Around 1960 - 1966, further receivers followed: The 2-A (-C) also covered only the amateur radio bands. In 1964, the first variant of the extremely successful R-4 series was introduced, the double conversion sets allowed a dial accuracy of less than 1 kHz on the amateur radio bands and additional crystal controlled radio broadcast bands. Together with the matching transmitter T-4 or T-4X, the Drake-4 line was the backbone of many amateur radio stations and is still today often found at amateur radio flea markets. In accordance with the company's philosophy, Drake offered compact, simply constructed receivers with numerous extras at a fraction of the price of the heavyweight military receivers, which had been considered the reference receivers until then.

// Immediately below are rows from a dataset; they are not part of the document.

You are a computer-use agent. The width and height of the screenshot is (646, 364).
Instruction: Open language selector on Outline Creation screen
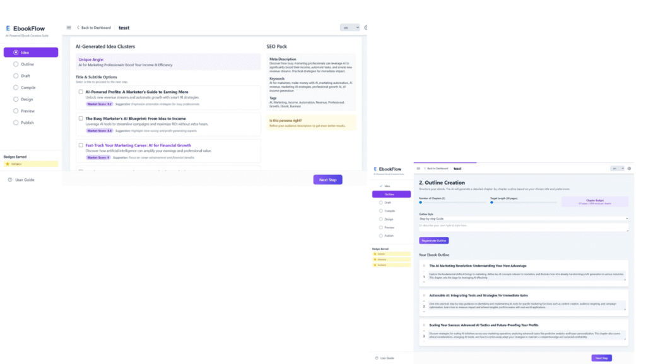(x=616, y=168)
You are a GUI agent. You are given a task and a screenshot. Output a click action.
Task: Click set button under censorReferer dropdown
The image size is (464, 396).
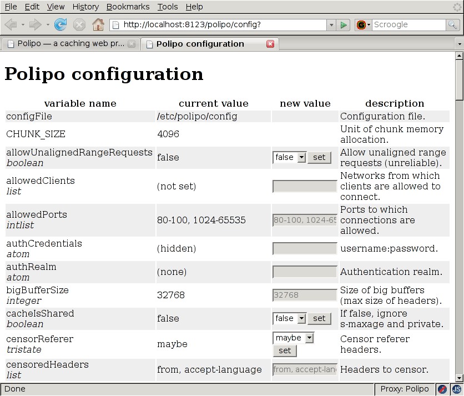285,350
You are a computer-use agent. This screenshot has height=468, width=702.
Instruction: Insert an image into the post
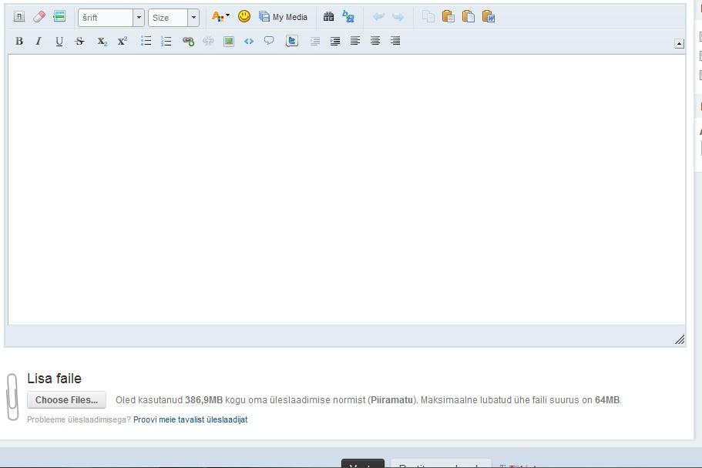click(229, 41)
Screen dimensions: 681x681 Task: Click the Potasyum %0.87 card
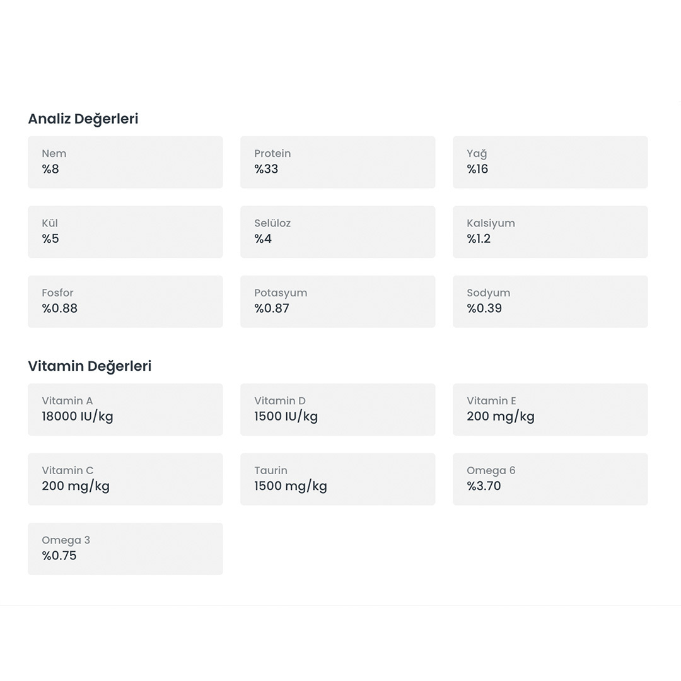coord(337,301)
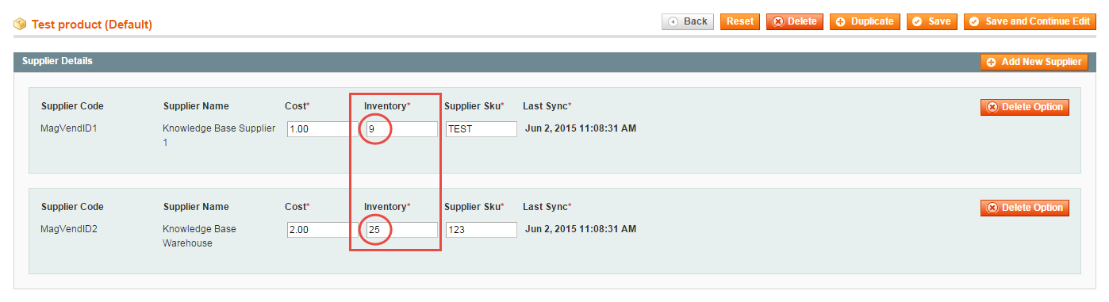Image resolution: width=1109 pixels, height=302 pixels.
Task: Delete Option for MagVendID1 supplier
Action: [1025, 107]
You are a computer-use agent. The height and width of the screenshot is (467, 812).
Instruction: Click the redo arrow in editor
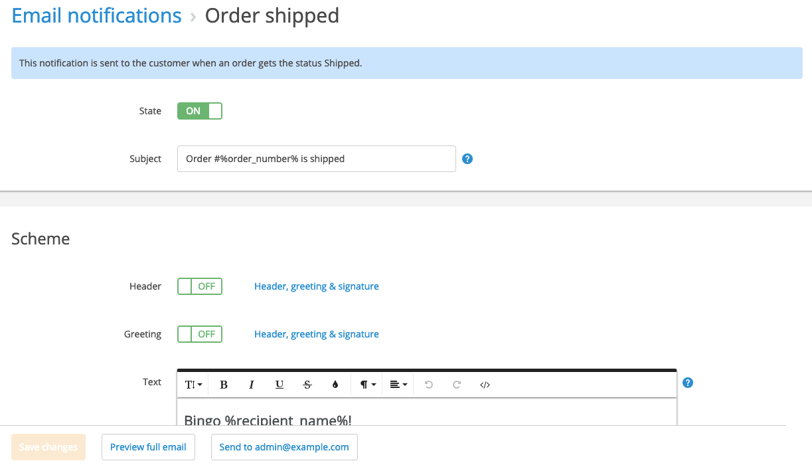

After an intermediate step with the fully transistorised SPR-4, which was launched in 1969, the continuous converage R-7 / 7A followed in 1978. In terms of reception performance, the R-7 with its digital frequency display achieved what was technically feasible at the time around 1981 and was considered the reference receiver for many years.
After that, Drake withdrew from the amateur radio and shortwave receiver business and shifted its activities to the satellite receiver sector. It was not until the beginning of the 1990s that Drake again earned a place in the hearts of many shortwave listeners with a whole range of receivers.